John Edward Conner (born June 8, 1987) is an American former professional football player who was a fullback in the National Football League (NFL). He played college football for the Kentucky Wildcats, earning a 2009 College Football All-America Team selection. One of the best fullback prospects in the 2010 NFL draft, he was selected in the fifth round by the New York Jets. He is nicknamed "the Terminator" because of the name he shares with the main character from the popular movie franchise and because of his aggressive blocking style against defensive players.

==Early life==
Conner attended Lakota West High School in West Chester, Ohio, where he was a two-year starter at running back. He rushed for 2,100 yards and 36 touchdowns, averaging 11.3 yards per carry, as a senior. That year, Lakota West gained an 8–3 record and a berth in the state playoffs. Conner was subsequently named first-team All-Greater Miami Conference and honorable-mention All-Southwest Ohio.

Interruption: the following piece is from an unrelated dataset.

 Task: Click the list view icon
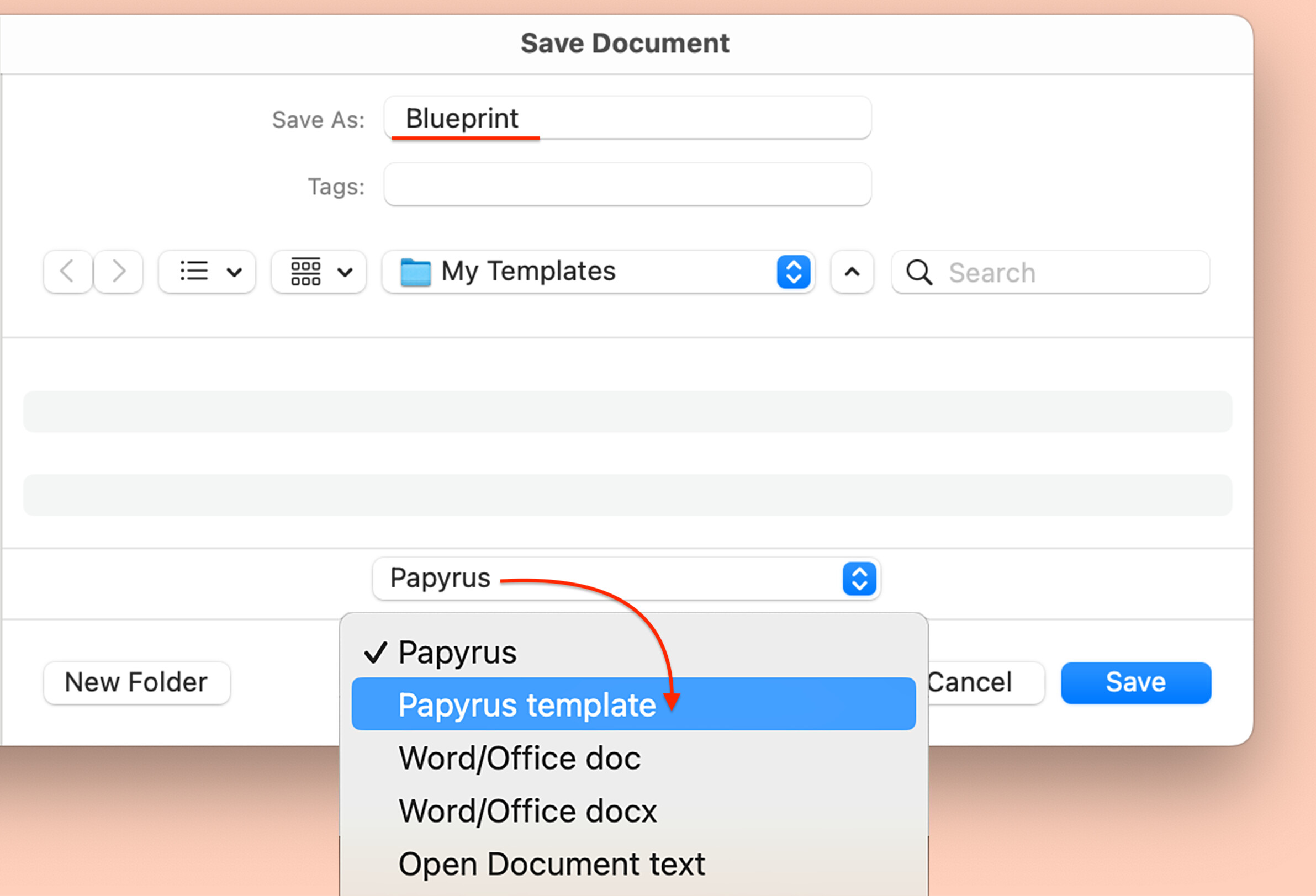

Unrecognized as a prospect by the two major recruiting services, Rivals.com and Scout.com, Conner was not offered an athletic scholarship, although he received some recruiting attention from Kentucky, Tennessee, West Virginia, and Illinois, among others. He eventually chose to walk on with the Kentucky Wildcats.

==College career==
As a true freshman at Kentucky, Conner appeared in the first three games of the 2005 season on special teams before sustaining a season-ending injury. He received a medical redshirt and retained the year of eligibility.

In his redshirt freshman season, Conner played in all 13 games, starting the first three at fullback. In his sophomore year he also played all 13 games, starting four. He scored four touchdowns and also made two tackles in kick coverage.

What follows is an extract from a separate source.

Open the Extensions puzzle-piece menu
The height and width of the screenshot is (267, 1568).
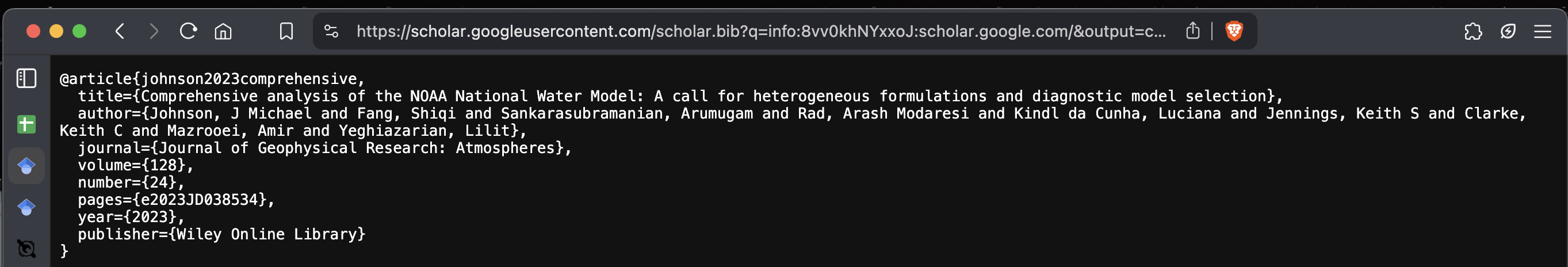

By his junior year, Kentucky frequently opened with a fullback in the lineup, giving him 11 starts in 13 games. In a game versus Georgia, Conner set career highs with seven rushes for 26 yards.

Prior to his senior season, Conner was named the "best blocking back" in the Southeastern Conference in the Birmingham News 2009 preseason edition. After a solid performance throughout the season, Conner earned All-American honors by Pro Football Weekly, which places an extra premium on talent and draft value in the selection process.

==Professional career==

Pre-draft measurables
| Height | Weight | Arm length | Hand span | 40-yard dash | 10-yard split | 20-yard split | 20-yard shuttle | Three-cone drill | Vertical jump | Broad jump | Bench press |
| 6 ft 0 in (1.83 m) | 246 lb (112 kg) | 32 in (0.81 m) | 8+1⁄2 in (0.22 m) | 4.64 s | 1.56 s | 2.60 s | 4.32 s | 7.15 s | 35 in (0.89 m) | 9 ft 3 in (2.82 m) | 24 reps |
All values from NFL Combine

===New York Jets (first stint)===

He does all the things that NFL teams ask their fullbacks to do. He blocks. He catches the ball. And when you need him to make a carry in short yardage, he almost always picks up first downs. He's going to have a long career in the league.
— UK offensive head coach Joker Phillips

Considered one of the best fullbacks available in the 2010 NFL draft, Conner was selected in the fifth round (139th overall) by the New York Jets. In 2012, Conner struggled with an MCL sprain and hamstring injury, and was released by the Jets on October 17.

===Cincinnati Bengals===
Conner was signed by the Cincinnati Bengals on December 15, 2012, after the team placed fullback Chris Pressley on the injured reserve list. Conner was released by the Bengals on August 31, 2013. In an episode of Hard Knocks, Bengals coaches stated that though Conner was the best Fullback on the roster, they were keeping Orson Charles due to his special teams play, even going as far as showing Charles game film of Conner after the decision.

===New York Giants===
After working out with the Buffalo Bills, Conner was signed to a two-year contract by the New York Giants on September 25, 2013, replacing Henry Hynoski, who suffered a fractured shoulder in Week 3 of the regular season.

===New York Jets (second stint)===
Conner was re-signed by the New York Jets on September 30, 2014 after fullback Tommy Bohanon suffered a broken collarbone.

===Buffalo Bills===
Conner signed with the Buffalo Bills on May 13, 2015, reuniting with his former head coach Rex Ryan. On September 4, 2015, he was released by the Bills.